Joseph William Royer (1873–1954) was an American architect based in Urbana, Illinois. He designed numerous civic, educational, commercial, and residential buildings in Urbana, Champaign, and other communities. Several of his works are listed on the National Register of Historic Places and reflect a variety of architectural styles.

==Early life and education==

Joseph Royer was born in Urbana on August 2, 1873. He attended Urbana High School and later studied at the University of Illinois, where he earned a degree in civil engineering in 1895.

==Professional career==

From 1898 to 1906, Royer served as Urbana's city engineer. During this time, he designed the Champaign County Courthouse, which earned him his first major local recognition.

In 1905, he established an architecture firm initially called Royer and Brown. Over the years, the firm underwent several name changes, including Royer and Smith, Royer, Danely, and Smith, and Royer and Davis.
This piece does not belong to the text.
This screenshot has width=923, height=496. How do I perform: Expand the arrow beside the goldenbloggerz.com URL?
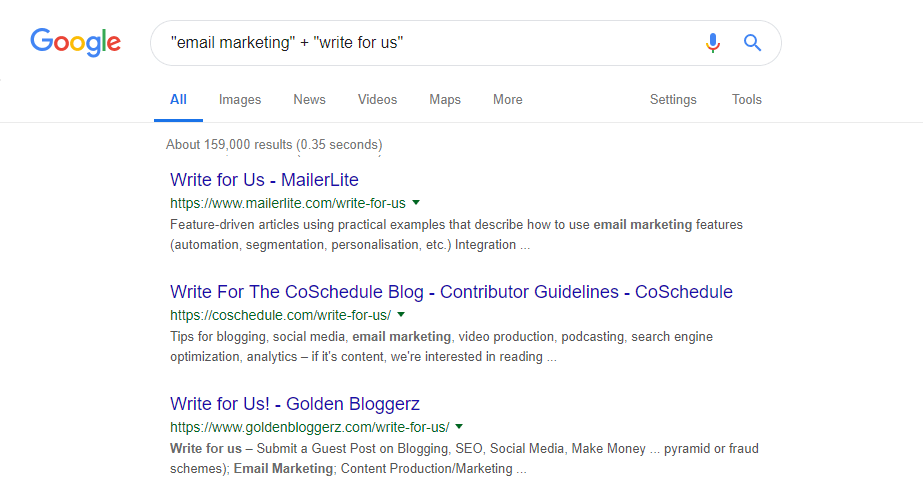point(460,426)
The practice remained active until Royer's death in 1954, with roughly 100 projects attributed to the firm.

==Personal residence==

In 1905, Royer designed his own residence at 801 W. Oregon Street in Urbana, where he lived for the remainder of his life. The eight-bedroom house, built in the Mission Revival style, is thought to have been inspired by the "California Building" at the St. Louis World's Fair in 1904.

In 1923, he designed a neighboring house for his mother-in-law in the English Cottage Revival style. Both houses are protected as part of the Royer Historic District, designated by the city of Urbana.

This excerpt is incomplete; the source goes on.